Follow the rulebook for understanding complex medical procedures. The Current Procedural Terminology (CPT) manual lists procedures, as well as other included costs associated with specific procedures. It outlines costs and incidentals typical to all procedures that commonly appear on physician and medical billing by a code that makes it easy to access. In short, CPT provides the game rules that your staff and insurer can use to assure that all procedures and billings fall within the standard.

Learn how to identify when a claim may have been rebundled. The first sign that this may have happened is when a claim is partially denied by the carrier. This may or may not be due to unbundling, and you will need a copy of the employee's explanation of benefits (EOB) to find out why the claim was partially denied. On the claim, you should see an explanation of why the claim was partially not covered or denied. If the message states that the charge is included or considered in the primary charge, then it probably is an unbundled charge.

Rely on your broker, insurance company or third-party administrator to help manage these claims. The closer your relationship, the better the odds are of rooting out unbundling and saving costs for your company. For instance, in the typical broker/client relationship, brokers will often assume that their role is to serve as your advocate in making sure the carrier pays the claim. By working shoulder to shoulder with your broker, you can more easily communicate your need not only for timely payment--but accurate and fair payment as well.

Don't jump to conclusions. An insurance company's delay in paying may not be due to an unwillingness to pay. Rather, the issue might rest on the complexities of rebundling procedures that were consciously submitted separately. The key is to work in partnership with insurers to make sure they're working for everyone's best interests--including protecting your company from fraud.

Choose insurance providers with the greatest abilities to identify potential fraud and/or uncover unbundling practices. Technology is important. Claims processing is an overwhelming information management challenge.
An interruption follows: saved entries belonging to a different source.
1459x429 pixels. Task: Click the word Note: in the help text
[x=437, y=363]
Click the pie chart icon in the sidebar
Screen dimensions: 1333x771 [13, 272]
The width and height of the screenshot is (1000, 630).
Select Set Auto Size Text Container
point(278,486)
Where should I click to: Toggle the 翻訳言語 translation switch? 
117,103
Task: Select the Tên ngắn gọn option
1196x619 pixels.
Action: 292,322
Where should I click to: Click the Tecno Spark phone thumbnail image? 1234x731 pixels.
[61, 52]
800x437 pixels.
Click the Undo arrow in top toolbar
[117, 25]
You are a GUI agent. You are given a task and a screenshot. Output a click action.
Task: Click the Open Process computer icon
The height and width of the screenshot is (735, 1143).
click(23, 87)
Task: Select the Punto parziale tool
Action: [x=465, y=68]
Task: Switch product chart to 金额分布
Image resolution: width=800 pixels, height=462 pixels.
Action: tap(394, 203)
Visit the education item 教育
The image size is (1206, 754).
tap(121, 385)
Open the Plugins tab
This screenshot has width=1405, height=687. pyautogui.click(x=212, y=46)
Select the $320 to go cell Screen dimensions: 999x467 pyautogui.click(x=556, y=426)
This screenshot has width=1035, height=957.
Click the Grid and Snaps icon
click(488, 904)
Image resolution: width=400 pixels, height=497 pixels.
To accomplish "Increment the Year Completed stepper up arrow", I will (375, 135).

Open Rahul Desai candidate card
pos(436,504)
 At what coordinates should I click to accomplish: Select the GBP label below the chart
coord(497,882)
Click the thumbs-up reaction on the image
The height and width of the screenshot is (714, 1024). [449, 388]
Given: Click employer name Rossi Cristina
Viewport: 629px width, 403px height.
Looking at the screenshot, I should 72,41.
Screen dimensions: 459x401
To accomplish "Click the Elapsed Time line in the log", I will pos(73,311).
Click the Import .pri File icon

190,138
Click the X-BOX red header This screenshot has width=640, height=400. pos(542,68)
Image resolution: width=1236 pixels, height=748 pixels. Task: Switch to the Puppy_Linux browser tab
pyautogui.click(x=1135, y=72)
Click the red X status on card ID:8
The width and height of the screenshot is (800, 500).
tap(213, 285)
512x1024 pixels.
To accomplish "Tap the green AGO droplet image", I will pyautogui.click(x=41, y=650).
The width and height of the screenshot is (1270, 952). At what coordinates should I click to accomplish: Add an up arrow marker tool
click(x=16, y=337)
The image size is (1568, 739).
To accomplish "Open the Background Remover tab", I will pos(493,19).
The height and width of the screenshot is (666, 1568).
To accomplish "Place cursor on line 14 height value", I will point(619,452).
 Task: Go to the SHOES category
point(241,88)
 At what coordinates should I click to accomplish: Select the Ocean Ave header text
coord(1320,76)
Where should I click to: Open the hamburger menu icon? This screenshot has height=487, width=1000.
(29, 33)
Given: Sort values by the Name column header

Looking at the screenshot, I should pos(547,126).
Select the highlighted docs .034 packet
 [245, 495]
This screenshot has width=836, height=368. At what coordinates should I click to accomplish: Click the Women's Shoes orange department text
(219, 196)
Even the best human processors can easily miss the telltale signs of unbundling. Those companies that have automated the process can better analyze data and identify trends that are out of the norm and need attention. Find out which system your carrier or TPA uses to detect and rebundle unbundled claims. How often is the system updated and what is the source of information for the rebundling system? Some software companies, like WLT Software of Florida, have built their own rebundling system with outside consultants, while others use systems built by Ingenix or GMIS. The key is making sure a system is being used, that it is current and that the data source is credible.

Once your benefits staff understands the company's need to control health-care costs through eliminating unbundling, it's time to educate your employees. Communication is key.

A simple flyer or letter can go a long way toward explaining unbundling, its inappropriateness and how it increases workers' contribution rates. Once informed, employees can serve as foot soldiers in helping to resolve situations, if they should arise with their provider. At the same time, informed employees on the alert for any impropriety will reduce their frustration in dealing with seemingly unpaid or partially paid claims and reduce administrative burdens on your benefits staff.

And finally, let employees know they can fight back directly with their providers. If unbundling is suspected, the employee can easily call the provider and tell them that the charge has already been paid as part of a global procedure. Frequently, the practice will stop right there, saving your company and its employees from facing ever-increasing health-care costs.

Clelland Green is the CEO and founder of America's Choice Healthplans (ACH), an online third-party benefits administrator.